Back in August, Alliance said it expects a further boost in K-Pop sales throughout the remainder of the year as the genre “is driving enormous consumer demand and sales growth in physical music media, particularly in the Compact Disc market.”
Most recently, the company said it forecasts “exponential sales growth” to continue with several other major K-Pop acts scheduled to be released by the end of the year.
The main highlight of the fiscal fourth quarter was the company’s public listing, said Chairman Bruce Ogilvie. The company listed on the Nasdaq Capital Market after completing its merger with blank check company, Adara Acquisition, in February.
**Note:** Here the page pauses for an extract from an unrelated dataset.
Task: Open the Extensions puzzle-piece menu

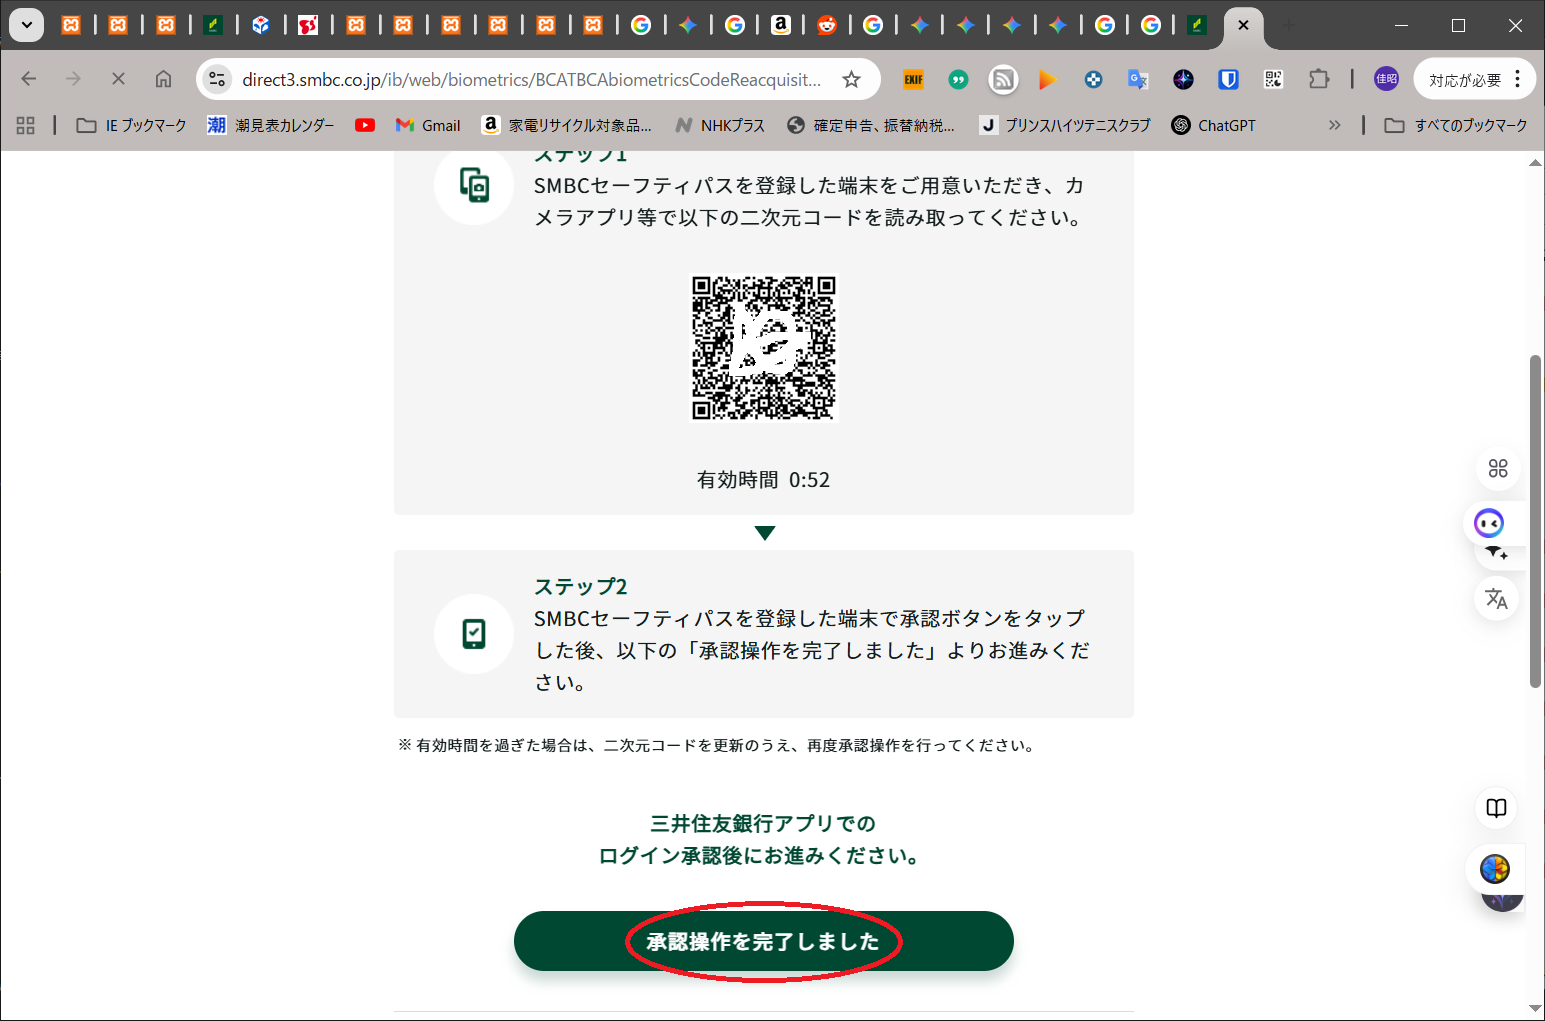Action: tap(1319, 80)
“The fourth quarter was highlighted by our Nasdaq uplisting in conjunction with a $4.0 public offering. Uplisting to the Nasdaq was the most effective method for us to elevate the Company’s public profile, expand our shareholder base, improve liquidity and enhance shareholder value,” Ogilvie said.
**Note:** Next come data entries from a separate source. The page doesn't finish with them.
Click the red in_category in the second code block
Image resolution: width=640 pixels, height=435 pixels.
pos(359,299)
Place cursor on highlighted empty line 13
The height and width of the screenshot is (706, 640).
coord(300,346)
The executive added: “As a public company, we are now well positioned to pursue future strategic combinations that further diversify our products offerings, and to invest in our operations and proprietary technology.”
“As a public company, we are now well positioned to pursue future strategic combinations that further diversify our products offerings, and to invest in our operations and proprietary technology.”
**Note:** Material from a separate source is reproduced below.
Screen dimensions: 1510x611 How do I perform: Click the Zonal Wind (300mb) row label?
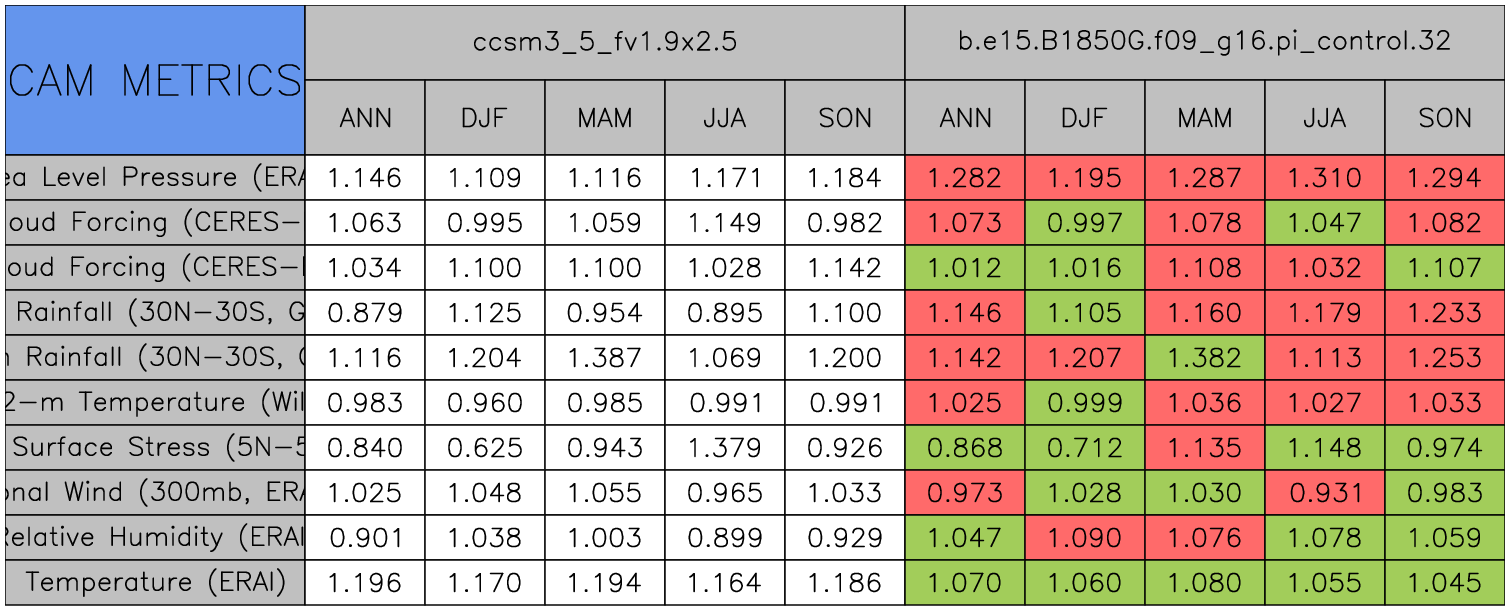pyautogui.click(x=155, y=492)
Bruce Ogilvie, Alliance Entertainment
“Throughout the year we have continued to build on our foundation as one of the largest physical media and entertainment product distributors in the world, securing new partnerships and shifting toward larger scale automation in our operations.”
Also during the year, Alliance partnered with Atari and retro home arcade company, Arcade1Up, to launch the Arcade1Up Atari 50th Anniversary Deluxe Arcade Machine through its COKeM International video game division.
Additionally, Alliance unit Mill Creek Entertainment signed an exclusive digital and physical release of Believe Entertainment’s supernatural thriller Nefarious, on Blu-ray and DVD following its successful premium video-on-demand rollout.
Another Alliance division, Distribution Solutions, partnered with distribution company Future Today to expand its reach and offer viewers more options for its licensed and owned video content.
The company also disclosed that its AMPED Distribution unit received 20 nominations at the 2023 International Bluegrass Music Awards.
Jeff Walker, Chief Executive Officer of Alliance Entertainment, said: “Although economic conditions have stabilized, we continued to see retailers reacting relatively conservatively with their inventory positions.”
Walker noted that as economic conditions stabilized, the company’s B2B revenues improved to -8% year over year in Q4.
“Looking ahead, we continue to expand and diversify by adding brands, product categories, and retail partnerships in combination with various cost-cutting and automation initiatives.”
Jeff Walker, Alliance Entertainment
“As well, the decline in demand for physical gaming products presents an opportunity as we typically benefit from industry consolidation, and while we captured an increase in the average selling price in Gaming, it was not enough to offset the negative impact of decreased volume.”
“Looking ahead, we continue to expand and diversify by adding brands, product categories, and retail partnerships in combination with various cost-cutting and automation initiatives. To support this growth, we are investing in automating facilities and upgrading proprietary software, which began to show significant improvements in fiscal Q4,” Walker added.